*TASK DETAILS*
Produce an exact copy of the lines below, starting at the first and ending with the line containing "Given: Select the".

*DATA FOR REVIEW*

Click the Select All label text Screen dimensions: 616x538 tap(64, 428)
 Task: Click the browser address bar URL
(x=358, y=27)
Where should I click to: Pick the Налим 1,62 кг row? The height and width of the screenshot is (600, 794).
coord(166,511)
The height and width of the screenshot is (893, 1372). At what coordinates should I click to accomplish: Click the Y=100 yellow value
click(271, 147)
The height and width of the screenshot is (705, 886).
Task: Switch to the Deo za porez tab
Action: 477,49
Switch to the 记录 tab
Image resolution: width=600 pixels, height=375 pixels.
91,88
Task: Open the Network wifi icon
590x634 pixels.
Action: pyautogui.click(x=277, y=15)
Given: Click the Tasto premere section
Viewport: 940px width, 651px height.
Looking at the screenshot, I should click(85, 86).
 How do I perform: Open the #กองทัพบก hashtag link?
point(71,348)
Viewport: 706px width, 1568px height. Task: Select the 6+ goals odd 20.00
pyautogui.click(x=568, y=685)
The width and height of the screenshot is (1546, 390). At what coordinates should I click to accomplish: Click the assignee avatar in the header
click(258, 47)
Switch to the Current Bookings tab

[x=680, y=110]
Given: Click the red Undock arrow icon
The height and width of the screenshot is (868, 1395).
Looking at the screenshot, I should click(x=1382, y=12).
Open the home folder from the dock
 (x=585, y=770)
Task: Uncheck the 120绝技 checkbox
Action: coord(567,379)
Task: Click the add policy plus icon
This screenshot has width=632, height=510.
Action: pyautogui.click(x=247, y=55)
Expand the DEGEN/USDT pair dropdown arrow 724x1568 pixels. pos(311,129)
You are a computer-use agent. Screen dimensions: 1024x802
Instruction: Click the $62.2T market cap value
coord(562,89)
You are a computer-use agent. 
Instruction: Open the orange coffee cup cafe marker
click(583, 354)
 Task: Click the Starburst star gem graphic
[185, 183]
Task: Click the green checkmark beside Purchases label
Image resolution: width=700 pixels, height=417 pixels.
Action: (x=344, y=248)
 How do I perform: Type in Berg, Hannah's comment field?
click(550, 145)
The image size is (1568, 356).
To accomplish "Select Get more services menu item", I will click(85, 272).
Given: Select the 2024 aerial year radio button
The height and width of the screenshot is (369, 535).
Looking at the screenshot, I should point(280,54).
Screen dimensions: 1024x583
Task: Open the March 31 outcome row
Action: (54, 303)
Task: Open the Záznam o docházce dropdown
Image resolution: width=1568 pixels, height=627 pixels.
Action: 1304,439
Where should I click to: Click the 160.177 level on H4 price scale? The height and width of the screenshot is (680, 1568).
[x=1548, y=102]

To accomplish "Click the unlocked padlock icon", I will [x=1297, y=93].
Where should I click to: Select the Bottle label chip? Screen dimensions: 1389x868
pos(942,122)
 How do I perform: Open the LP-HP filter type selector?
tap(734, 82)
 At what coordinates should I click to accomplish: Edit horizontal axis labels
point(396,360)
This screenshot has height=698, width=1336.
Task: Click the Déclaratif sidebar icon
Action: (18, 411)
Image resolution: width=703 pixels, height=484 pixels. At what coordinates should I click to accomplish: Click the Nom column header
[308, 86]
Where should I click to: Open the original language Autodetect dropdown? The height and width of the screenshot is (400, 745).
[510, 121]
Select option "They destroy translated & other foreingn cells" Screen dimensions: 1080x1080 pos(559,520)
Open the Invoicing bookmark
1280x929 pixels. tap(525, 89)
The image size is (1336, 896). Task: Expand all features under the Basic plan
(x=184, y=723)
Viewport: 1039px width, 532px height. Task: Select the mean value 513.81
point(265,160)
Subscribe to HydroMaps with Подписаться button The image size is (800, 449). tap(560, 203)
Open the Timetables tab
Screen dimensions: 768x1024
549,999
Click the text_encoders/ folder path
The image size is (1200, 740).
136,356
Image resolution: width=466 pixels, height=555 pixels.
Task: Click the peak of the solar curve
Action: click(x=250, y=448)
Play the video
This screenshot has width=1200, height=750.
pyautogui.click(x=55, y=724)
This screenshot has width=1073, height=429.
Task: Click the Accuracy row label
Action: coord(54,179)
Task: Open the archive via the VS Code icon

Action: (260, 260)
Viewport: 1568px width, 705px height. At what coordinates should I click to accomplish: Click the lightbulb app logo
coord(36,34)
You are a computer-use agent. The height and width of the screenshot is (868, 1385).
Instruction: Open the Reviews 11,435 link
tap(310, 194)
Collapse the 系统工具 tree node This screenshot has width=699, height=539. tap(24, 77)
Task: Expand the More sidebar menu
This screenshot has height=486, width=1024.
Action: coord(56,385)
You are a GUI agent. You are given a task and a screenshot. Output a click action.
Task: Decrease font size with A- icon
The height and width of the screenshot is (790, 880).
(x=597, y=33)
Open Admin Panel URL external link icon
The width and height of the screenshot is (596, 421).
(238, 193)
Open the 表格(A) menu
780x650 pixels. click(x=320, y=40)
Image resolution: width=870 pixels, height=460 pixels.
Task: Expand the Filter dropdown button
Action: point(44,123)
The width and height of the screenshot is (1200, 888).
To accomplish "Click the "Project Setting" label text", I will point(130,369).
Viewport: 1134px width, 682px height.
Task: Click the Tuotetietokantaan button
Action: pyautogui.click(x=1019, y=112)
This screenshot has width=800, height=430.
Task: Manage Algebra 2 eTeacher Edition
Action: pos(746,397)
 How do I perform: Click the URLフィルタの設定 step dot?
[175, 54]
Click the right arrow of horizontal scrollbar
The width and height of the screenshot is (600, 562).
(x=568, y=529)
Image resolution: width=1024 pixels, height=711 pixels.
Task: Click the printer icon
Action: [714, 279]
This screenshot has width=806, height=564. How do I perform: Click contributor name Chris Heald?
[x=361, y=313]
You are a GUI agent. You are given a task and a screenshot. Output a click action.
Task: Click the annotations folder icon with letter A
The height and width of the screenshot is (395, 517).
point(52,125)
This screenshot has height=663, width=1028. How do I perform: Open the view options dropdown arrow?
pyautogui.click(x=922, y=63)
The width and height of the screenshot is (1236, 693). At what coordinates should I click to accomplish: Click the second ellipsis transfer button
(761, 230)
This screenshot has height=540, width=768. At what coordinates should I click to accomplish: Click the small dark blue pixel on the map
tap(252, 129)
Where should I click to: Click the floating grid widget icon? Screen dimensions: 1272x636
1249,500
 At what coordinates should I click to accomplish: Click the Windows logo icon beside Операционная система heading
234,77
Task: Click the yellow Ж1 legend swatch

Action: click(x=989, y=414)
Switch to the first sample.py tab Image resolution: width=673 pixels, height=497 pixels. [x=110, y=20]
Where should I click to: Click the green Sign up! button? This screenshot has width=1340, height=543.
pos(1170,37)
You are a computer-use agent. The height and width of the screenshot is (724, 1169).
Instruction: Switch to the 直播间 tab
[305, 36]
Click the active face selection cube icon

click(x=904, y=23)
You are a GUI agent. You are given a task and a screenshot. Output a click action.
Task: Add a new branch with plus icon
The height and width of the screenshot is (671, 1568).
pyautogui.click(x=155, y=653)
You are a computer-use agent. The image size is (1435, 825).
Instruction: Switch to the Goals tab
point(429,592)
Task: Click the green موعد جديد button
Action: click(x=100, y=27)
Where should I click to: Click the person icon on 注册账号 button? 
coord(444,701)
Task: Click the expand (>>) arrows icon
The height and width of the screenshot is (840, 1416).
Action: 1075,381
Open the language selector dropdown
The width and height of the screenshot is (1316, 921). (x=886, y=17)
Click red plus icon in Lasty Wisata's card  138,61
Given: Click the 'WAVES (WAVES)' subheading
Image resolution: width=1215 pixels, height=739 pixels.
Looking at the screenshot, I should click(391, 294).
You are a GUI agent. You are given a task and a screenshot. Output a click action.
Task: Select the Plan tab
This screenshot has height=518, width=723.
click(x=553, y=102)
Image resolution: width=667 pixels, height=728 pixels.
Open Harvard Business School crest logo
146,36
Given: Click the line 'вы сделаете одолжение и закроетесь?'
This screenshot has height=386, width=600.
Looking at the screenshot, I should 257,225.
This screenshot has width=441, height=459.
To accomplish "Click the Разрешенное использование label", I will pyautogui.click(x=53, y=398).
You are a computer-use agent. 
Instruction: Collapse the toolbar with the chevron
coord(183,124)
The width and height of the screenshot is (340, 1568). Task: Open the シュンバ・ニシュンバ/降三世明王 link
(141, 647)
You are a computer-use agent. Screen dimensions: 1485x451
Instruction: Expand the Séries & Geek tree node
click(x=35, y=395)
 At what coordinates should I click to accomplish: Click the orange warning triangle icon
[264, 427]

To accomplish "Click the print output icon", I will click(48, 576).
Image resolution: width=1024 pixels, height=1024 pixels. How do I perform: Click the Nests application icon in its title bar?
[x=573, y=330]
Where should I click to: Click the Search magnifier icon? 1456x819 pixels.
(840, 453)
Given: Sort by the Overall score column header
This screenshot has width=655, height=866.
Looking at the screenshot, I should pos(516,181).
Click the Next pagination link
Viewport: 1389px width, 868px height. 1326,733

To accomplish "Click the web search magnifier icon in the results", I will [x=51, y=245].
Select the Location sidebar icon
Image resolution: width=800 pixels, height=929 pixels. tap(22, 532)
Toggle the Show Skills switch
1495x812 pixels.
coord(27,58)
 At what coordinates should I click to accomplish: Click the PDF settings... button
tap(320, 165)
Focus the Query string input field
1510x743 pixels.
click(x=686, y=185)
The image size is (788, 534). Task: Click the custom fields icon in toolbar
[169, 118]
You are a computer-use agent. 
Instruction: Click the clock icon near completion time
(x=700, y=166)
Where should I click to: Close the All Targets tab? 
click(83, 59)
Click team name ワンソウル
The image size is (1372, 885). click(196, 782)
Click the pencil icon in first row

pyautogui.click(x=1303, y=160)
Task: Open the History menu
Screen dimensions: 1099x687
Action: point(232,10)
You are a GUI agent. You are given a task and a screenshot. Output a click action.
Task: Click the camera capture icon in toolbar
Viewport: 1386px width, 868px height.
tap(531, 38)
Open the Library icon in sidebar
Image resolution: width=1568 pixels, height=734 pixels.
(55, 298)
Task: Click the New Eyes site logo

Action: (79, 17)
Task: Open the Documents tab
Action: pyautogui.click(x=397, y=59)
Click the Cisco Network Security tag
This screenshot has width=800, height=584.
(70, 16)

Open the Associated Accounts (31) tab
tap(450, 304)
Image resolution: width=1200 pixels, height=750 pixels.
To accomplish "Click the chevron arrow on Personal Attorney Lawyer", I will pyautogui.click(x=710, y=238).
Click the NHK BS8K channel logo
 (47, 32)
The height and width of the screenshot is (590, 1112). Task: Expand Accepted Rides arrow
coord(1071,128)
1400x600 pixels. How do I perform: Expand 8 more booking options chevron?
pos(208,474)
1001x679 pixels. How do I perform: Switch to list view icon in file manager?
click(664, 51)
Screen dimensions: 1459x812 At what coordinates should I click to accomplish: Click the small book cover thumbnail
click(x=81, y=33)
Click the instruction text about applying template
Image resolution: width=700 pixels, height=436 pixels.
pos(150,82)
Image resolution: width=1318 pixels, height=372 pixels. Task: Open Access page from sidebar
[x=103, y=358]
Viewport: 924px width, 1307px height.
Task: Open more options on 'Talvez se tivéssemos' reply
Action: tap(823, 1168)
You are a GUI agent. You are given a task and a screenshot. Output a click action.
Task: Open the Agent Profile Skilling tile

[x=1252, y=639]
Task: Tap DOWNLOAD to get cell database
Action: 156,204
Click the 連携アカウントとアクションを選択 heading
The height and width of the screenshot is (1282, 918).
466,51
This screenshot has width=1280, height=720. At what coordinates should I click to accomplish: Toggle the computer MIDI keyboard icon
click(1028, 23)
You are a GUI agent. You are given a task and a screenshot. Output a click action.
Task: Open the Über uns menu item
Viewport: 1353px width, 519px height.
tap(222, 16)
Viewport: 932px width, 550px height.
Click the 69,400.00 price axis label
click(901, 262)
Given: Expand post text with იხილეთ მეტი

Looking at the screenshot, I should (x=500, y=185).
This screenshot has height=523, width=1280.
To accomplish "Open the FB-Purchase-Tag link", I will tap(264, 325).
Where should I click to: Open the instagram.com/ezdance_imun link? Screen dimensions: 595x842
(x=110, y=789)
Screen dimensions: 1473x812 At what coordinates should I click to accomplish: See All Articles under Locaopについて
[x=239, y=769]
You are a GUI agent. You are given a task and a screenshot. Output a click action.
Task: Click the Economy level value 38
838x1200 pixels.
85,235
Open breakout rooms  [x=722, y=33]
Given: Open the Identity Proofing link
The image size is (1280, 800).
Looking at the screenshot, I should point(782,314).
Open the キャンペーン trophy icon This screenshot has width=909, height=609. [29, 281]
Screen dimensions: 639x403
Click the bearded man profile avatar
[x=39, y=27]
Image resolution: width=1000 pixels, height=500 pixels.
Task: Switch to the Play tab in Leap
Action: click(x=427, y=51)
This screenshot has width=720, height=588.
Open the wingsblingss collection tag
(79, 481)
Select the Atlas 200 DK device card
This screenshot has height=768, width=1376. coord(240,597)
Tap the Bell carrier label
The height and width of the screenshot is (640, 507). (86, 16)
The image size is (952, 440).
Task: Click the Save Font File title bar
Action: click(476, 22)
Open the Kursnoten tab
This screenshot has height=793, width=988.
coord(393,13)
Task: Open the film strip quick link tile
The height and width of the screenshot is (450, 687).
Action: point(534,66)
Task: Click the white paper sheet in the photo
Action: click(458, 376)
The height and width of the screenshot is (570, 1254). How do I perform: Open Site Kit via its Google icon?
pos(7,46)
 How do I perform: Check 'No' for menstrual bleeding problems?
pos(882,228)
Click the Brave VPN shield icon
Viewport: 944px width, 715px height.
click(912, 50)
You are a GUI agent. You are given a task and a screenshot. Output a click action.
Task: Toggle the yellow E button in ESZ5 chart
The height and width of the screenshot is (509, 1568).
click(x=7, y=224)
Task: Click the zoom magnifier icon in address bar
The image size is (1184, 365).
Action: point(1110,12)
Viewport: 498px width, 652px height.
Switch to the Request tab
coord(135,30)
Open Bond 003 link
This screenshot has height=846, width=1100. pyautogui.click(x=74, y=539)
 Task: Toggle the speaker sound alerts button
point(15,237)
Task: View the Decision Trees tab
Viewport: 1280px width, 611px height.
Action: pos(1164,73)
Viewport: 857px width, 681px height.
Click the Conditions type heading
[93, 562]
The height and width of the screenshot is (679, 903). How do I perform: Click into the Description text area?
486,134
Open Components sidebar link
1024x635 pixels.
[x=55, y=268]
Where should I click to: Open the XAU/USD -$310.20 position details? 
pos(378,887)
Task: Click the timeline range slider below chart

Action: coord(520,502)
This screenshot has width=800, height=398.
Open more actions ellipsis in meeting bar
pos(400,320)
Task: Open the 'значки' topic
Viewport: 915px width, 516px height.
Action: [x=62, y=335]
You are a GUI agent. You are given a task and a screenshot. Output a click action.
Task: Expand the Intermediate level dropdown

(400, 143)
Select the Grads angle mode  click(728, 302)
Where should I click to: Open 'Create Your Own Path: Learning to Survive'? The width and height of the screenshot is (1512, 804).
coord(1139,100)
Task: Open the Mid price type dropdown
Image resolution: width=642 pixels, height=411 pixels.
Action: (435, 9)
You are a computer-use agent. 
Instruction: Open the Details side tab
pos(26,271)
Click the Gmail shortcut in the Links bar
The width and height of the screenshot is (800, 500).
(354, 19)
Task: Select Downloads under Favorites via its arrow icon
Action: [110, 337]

*ANSWER TO THE EXERCISE*
Click the Select All label text Screen dimensions: 616x538 tap(64, 428)
 Task: Click the browser address bar URL
(x=358, y=27)
Where should I click to: Pick the Налим 1,62 кг row? The height and width of the screenshot is (600, 794).
coord(166,511)
The height and width of the screenshot is (893, 1372). At what coordinates should I click to accomplish: Click the Y=100 yellow value
click(271, 147)
The height and width of the screenshot is (705, 886).
Task: Switch to the Deo za porez tab
Action: 477,49
Switch to the 记录 tab
Image resolution: width=600 pixels, height=375 pixels.
91,88
Task: Open the Network wifi icon
590x634 pixels.
Action: pyautogui.click(x=277, y=15)
Given: Click the Tasto premere section
Viewport: 940px width, 651px height.
Looking at the screenshot, I should click(85, 86).
 How do I perform: Open the #กองทัพบก hashtag link?
point(71,348)
Viewport: 706px width, 1568px height. Task: Select the 6+ goals odd 20.00
pyautogui.click(x=568, y=685)
The width and height of the screenshot is (1546, 390). At what coordinates should I click to accomplish: Click the assignee avatar in the header
click(258, 47)
Switch to the Current Bookings tab

[x=680, y=110]
Given: Click the red Undock arrow icon
The height and width of the screenshot is (868, 1395).
Looking at the screenshot, I should click(x=1382, y=12).
Open the home folder from the dock
 (x=585, y=770)
Task: Uncheck the 120绝技 checkbox
Action: coord(567,379)
Task: Click the add policy plus icon
This screenshot has width=632, height=510.
Action: pyautogui.click(x=247, y=55)
Expand the DEGEN/USDT pair dropdown arrow 724x1568 pixels. pos(311,129)
You are a computer-use agent. Screen dimensions: 1024x802
Instruction: Click the $62.2T market cap value
coord(562,89)
You are a computer-use agent. 
Instruction: Open the orange coffee cup cafe marker
click(583, 354)
 Task: Click the Starburst star gem graphic
[185, 183]
Task: Click the green checkmark beside Purchases label
Image resolution: width=700 pixels, height=417 pixels.
Action: (x=344, y=248)
 How do I perform: Type in Berg, Hannah's comment field?
click(550, 145)
The image size is (1568, 356).
To accomplish "Select Get more services menu item", I will click(85, 272).
Given: Select the 2024 aerial year radio button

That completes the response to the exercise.